Having the ability to process credit card payments is vital for any successful business. We live in an age of “plastic” – buyers want to have the convenience of paying for purchases with their credit cards. If you cannot process credit card payments, you could be losing out on a large customer base.
However, accepting credit card payments is not without risk. One of the biggest risks of credit card payments for the merchant is a chargeback. In case you ever face a chargeback, you need to understand the chargeback process.
A chargeback occurs when a customer disputes a charge to their credit card. If the issuing bank decides that the customer has a valid claim, they will issue a refund to the card.
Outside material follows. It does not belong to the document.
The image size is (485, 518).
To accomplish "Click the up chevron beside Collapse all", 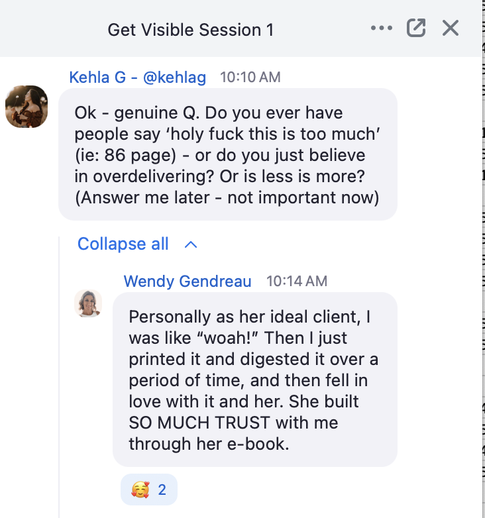I will click(x=191, y=245).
The issuing bank will then file the chargeback through the acquiring network. The money will be removed from your account and you will receive notice of the chargeback. You can, of course, appeal the chargeback but in today’s world of online and telephone payments, it can be difficult to win the appeal.
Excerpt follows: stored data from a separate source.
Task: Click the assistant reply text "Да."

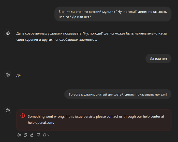Action: [19, 75]
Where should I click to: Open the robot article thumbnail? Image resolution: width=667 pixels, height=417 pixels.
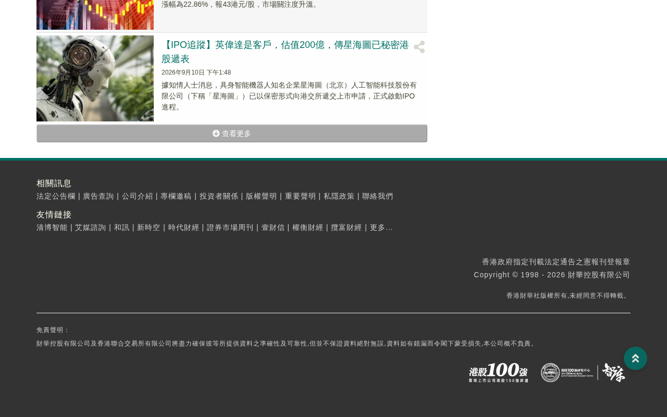(x=95, y=78)
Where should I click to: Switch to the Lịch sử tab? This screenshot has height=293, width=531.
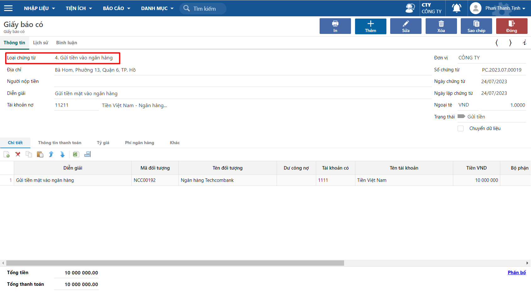[x=40, y=43]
The reason it is harder to win a chargeback appeal for these kinds of payments is because they are often made without the card being physically present. For instance, when a customer inputs his/her credit card information into your website for a purchase, the actual card is never exchanged. It can be difficult for you, the merchant, to know when an unauthorized person is using a credit card because the transaction takes place online. If the transaction is disputed by the cardholder, you have to prove that the purchase was authorized – a difficult task when you never saw the physical credit card.
The cycle of a chargeback includes:
- Cardholder contacts issuing bank for a chargeback
- Issuing bank contacts acquiring bank
- Acquiring bank removes the money from your account and sends you notification of the chargeback
- You get the notice and can either accept the chargeback or dispute it
- If you dispute the chargeback, the acquiring bank will review the dispute
- If your dispute is found to be valid, the issuing bank is notified
- The issuing bank will either re-charge the credit card or submit the dispute for arbitration
- The customer is notified of the decision and he/she can file another chargeback to dispute the charge again, and the process repeats.